Утро акмеизма. О поэзии и культуре - стр. 11
Что же касается до научного эволюционизма с теорией прогресса, то, поскольку он сам не свернул себе шеи, как это сделала новая европейская наука, он, продолжая работать в том же самом направлении, выбросился на берег теософии, как обессиленный пловец, достигший безрадостного предела. Теософия – прямая наследница старой европейской науки. Туда ей и дорога. Та же дурная бесконечность, то же отсутствие позвоночника в учении о перевоплощении – «карма», тот же грубый и наивный материализм в вульгарном понимании сверхчувственного мира, то же отсутствие воли и вкуса к деятельному познанию и какая-то ленивая всеядность, огромная тяжелая жвачка, рассчитанная на тысячи желудков, интерес ко всему, граничащий с равнодушием, – всепонимание, граничащее с ничегонепониманием.
Для литературы эволюционная теория особенно опасна, а теория прогресса прямо-таки убийственна. Если послушать историков литературы, стоящих на точке зрения эволюционизма, то получается, что писатели только и думают, как бы расчистить дорогу идущим впереди себя, а вовсе не о том, как выполнить свое жизненное дело, или же что все они участвуют в конкурсе изобретений на улучшение какой-то литературной машины, причем неизвестно, где скрывается жюри и для какой цели эта машина служит.
Теория прогресса в литературе – самый грубый, самый отвратительный вид школьного невежества.
Литературные формы сменяются, одни формы уступают место другим. Но каждая смена, каждое приобретение сопровождается утратой, потерей. Никакого «лучше», никакого прогресса в литературе быть не может, хотя бы потому, что нет никакой литературной машины и нет старта, куда нужно скорее других доскакать
Даже к манере и форме отдельных писателей неприменима эта бессмысленная теория улучшения – здесь каждое приобретение также сопровождается утратой и потерей. Где у Толстого, усвоившего в «Анне Карениной» психологическую мощь и конструктивность флоберовского романа, звериное чутье и физиологическая интуиция «Войны и мира»? Где у автора «Войны и мира» прозрачность формы, «кларизм» «Детства и отрочества»? Автор «Бориса Годунова», если бы и хотел, не мог повторить лицейских стихов, совершенно так же, как теперь никто не напишет державинской оды.
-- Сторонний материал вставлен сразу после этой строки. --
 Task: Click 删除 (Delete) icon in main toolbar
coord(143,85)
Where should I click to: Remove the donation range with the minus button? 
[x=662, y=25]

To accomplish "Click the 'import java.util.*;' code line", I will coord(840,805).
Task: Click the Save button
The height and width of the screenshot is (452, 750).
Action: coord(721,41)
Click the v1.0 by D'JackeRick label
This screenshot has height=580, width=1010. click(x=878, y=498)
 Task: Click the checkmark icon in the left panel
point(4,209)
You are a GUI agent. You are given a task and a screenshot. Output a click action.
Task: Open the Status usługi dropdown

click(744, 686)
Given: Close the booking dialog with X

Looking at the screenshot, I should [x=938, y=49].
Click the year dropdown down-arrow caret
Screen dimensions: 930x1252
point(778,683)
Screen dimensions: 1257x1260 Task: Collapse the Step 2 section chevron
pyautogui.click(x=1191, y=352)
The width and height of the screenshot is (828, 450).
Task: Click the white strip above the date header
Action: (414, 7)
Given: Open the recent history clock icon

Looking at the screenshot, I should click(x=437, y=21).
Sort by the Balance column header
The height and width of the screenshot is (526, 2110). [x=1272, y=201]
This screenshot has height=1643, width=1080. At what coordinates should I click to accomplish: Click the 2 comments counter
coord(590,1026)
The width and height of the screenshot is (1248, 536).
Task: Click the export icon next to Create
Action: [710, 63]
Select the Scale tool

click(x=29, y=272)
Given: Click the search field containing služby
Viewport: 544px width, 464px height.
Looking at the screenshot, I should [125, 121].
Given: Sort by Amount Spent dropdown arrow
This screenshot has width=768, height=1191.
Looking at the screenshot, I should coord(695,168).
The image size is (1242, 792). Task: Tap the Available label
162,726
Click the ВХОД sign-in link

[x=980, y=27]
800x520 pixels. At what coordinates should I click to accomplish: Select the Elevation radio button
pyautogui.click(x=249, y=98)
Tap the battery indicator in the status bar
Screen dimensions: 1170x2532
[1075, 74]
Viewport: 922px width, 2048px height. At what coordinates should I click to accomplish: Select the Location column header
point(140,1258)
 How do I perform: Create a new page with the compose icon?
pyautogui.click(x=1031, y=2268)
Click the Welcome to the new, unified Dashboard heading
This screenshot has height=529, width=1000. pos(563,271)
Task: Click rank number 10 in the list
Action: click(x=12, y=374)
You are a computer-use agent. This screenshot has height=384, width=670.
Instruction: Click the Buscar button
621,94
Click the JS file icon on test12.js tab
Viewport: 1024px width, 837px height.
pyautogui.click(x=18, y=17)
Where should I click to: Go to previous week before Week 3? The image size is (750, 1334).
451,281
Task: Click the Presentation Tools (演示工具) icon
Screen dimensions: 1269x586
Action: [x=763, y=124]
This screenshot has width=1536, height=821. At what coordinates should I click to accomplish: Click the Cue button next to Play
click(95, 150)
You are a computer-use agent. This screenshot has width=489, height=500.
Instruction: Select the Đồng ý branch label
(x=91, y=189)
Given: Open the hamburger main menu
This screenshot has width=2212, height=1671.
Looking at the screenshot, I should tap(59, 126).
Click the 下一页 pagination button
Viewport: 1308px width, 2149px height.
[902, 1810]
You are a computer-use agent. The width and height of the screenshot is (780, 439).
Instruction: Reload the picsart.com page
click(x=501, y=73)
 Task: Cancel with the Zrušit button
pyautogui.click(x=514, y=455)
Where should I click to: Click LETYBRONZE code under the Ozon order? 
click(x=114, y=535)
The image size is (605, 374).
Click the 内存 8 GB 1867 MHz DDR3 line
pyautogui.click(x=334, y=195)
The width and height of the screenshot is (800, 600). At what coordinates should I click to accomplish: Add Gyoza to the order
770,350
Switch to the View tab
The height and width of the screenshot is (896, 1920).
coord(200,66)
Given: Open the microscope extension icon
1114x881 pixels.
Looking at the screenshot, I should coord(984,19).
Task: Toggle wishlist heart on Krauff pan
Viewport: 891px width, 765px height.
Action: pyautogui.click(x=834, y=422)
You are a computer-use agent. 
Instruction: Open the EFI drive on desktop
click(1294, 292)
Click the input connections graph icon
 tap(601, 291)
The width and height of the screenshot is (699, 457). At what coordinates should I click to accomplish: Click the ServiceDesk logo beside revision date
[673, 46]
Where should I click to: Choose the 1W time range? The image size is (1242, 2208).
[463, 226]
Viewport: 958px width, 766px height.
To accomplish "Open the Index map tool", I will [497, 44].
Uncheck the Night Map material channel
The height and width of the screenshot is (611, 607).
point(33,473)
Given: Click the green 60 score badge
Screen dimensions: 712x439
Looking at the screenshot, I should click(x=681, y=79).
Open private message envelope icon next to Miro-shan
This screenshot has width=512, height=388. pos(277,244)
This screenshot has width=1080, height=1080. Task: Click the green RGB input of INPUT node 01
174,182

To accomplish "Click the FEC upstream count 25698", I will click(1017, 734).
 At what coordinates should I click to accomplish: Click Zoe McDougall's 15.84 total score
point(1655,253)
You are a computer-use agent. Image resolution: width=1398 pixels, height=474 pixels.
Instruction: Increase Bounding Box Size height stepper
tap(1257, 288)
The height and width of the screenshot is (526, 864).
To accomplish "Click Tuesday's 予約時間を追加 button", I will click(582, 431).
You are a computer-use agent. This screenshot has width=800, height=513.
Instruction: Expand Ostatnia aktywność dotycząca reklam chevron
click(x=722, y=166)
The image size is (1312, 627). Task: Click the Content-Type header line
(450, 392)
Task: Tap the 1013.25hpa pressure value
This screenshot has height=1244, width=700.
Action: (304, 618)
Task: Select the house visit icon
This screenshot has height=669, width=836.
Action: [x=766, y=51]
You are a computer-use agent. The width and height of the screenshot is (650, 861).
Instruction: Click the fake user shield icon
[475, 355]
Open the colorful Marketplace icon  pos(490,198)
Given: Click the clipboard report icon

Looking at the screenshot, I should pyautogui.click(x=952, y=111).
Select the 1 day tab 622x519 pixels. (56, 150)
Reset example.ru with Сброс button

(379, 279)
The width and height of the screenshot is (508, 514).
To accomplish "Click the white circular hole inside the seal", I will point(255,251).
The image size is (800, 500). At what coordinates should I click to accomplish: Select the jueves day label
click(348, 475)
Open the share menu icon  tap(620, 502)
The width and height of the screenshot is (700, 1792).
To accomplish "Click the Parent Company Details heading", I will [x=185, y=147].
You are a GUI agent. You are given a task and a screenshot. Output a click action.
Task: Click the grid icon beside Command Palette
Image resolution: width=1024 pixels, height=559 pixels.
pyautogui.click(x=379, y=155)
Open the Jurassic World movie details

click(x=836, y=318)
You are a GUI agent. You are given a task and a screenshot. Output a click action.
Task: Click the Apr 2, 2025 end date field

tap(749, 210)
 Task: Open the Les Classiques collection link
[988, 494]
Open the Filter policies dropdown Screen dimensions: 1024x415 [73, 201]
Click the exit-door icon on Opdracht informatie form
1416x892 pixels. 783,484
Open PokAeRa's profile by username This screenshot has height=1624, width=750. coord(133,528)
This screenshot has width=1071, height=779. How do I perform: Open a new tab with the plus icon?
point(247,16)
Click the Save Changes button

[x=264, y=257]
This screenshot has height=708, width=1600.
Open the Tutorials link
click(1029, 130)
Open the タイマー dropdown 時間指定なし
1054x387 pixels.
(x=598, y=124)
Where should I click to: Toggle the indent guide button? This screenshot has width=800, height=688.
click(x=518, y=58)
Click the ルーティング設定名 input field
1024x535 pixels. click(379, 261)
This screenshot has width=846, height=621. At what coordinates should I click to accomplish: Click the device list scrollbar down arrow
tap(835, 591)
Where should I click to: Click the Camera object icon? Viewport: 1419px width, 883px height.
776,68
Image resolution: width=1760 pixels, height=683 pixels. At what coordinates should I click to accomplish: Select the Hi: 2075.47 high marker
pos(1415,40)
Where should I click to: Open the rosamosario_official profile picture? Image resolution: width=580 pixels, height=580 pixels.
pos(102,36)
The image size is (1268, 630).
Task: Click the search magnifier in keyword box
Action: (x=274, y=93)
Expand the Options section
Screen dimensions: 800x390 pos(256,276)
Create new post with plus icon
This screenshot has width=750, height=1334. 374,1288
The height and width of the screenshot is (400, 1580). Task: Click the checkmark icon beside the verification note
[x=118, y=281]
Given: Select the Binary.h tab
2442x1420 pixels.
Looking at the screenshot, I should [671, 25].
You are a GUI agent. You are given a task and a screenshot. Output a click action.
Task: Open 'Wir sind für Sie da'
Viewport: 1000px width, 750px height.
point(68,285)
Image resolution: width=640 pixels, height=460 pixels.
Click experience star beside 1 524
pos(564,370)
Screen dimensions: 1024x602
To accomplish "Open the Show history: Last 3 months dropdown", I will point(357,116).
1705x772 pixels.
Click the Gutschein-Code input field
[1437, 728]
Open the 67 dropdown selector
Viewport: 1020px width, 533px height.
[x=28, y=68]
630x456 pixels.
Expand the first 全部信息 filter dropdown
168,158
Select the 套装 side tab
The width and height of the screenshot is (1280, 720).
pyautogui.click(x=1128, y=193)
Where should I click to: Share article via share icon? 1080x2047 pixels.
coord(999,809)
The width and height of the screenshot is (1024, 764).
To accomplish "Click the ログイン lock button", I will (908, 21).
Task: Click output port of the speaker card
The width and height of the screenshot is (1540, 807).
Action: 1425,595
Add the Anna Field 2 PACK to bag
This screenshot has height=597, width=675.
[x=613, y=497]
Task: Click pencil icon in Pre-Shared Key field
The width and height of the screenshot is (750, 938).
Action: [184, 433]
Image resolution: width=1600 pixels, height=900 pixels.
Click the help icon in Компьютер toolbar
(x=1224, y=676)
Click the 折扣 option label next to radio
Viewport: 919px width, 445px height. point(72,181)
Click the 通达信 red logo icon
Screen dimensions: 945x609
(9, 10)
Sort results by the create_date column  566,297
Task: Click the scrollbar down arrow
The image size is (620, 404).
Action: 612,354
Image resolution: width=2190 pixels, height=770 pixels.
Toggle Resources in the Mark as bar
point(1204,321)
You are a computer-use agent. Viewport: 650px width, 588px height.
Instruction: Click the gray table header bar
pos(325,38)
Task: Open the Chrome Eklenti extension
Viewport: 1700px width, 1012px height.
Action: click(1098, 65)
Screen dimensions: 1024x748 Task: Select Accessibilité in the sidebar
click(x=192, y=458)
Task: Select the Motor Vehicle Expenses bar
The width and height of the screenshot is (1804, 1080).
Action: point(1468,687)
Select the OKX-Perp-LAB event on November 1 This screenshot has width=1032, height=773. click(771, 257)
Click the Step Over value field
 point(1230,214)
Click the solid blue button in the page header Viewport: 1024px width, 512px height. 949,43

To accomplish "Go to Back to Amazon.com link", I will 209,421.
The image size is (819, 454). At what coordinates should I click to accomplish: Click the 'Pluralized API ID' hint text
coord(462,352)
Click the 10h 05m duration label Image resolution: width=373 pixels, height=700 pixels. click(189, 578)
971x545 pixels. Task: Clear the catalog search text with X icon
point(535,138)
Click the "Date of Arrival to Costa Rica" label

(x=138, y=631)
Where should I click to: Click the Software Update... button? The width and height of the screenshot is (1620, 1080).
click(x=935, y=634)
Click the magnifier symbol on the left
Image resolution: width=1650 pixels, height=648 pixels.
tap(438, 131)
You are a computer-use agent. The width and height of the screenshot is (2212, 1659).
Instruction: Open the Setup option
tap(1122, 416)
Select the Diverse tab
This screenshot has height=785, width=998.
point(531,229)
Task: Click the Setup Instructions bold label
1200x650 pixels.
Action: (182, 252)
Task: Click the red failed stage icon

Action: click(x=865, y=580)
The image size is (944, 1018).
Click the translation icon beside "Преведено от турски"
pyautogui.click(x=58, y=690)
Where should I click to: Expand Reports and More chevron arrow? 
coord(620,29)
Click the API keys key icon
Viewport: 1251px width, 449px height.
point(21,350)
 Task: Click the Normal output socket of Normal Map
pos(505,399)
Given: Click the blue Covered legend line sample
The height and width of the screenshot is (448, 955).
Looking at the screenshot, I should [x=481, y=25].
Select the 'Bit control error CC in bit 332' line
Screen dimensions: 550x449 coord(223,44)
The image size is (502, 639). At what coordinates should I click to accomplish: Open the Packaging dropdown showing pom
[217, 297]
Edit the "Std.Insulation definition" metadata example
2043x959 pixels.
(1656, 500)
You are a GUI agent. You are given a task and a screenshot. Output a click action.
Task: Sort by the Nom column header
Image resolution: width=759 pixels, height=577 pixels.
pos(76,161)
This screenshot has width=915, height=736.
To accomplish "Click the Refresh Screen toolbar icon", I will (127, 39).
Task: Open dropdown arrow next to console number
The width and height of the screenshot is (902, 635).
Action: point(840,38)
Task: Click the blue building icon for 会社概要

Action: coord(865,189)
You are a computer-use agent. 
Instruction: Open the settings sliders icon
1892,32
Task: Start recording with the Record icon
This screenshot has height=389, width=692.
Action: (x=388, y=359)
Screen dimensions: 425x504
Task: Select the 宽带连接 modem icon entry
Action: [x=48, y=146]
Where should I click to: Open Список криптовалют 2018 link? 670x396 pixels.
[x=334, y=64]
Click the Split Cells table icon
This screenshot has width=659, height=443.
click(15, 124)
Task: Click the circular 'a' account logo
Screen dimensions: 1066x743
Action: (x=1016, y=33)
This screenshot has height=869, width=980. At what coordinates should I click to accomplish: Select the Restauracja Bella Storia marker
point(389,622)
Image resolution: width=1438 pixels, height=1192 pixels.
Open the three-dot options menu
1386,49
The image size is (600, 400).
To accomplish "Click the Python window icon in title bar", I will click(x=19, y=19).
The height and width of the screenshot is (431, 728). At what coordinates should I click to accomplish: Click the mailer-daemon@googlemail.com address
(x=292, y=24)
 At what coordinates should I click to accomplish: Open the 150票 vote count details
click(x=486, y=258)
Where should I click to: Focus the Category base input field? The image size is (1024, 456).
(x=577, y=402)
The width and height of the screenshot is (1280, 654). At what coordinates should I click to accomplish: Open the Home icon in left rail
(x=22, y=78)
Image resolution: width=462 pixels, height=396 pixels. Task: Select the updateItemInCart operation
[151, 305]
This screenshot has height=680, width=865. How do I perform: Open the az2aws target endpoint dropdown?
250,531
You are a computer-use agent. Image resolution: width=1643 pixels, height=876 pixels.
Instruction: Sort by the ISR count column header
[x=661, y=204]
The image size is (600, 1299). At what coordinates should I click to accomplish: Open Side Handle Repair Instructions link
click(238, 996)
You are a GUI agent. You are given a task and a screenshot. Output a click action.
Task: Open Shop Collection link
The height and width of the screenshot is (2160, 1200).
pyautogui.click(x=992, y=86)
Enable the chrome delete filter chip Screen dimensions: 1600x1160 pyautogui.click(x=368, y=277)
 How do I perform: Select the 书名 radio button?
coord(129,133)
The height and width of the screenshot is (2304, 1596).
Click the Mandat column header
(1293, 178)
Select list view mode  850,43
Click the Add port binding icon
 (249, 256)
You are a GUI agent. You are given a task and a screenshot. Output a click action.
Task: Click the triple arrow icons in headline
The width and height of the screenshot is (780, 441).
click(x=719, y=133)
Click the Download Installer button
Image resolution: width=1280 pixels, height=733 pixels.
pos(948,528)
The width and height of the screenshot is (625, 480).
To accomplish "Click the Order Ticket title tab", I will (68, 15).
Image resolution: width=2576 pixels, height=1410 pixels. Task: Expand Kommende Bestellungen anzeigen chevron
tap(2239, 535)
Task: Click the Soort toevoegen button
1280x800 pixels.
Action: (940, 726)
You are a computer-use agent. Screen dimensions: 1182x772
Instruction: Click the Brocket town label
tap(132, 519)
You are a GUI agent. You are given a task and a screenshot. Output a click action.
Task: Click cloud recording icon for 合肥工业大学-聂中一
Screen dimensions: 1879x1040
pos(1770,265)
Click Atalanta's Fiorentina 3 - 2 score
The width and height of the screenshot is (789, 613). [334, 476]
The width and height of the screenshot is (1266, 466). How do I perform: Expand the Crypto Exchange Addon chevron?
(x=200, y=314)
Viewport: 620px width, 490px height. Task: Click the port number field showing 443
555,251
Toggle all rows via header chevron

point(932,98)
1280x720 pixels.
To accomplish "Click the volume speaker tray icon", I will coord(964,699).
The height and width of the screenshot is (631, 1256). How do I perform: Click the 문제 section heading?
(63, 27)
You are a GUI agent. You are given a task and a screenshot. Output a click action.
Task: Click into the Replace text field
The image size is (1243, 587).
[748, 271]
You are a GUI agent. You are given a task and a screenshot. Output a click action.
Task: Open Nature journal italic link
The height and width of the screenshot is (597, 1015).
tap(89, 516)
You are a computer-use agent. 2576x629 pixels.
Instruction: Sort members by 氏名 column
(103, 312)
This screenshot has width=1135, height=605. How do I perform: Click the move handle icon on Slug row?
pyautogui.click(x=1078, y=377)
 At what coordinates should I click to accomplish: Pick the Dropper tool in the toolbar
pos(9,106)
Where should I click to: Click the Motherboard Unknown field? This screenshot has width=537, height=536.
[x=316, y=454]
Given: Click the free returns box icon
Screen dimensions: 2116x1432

А кому что больше нравится – дело другое. Подобно тому, как существуют две геометрии – Эвклида и Лобачевского, возможны две истории литературы, написанные в двух ключах: одна, говорящая только о приобретениях, другая – только об утратах, и обе будут говорить об одном и том же.
Возвращаясь к вопросу о том, едина ли русская литература, и если да, то каков принцип ее непрерывности, мы с самого начала отбрасываем теорию улучшения, будем говорить только о внутренней связи явлений и, прежде всего, попробуем отыскать критерий возможного единства, стержень, позволяющий развернуть во времени разнообразные и разбросанные явления литературы.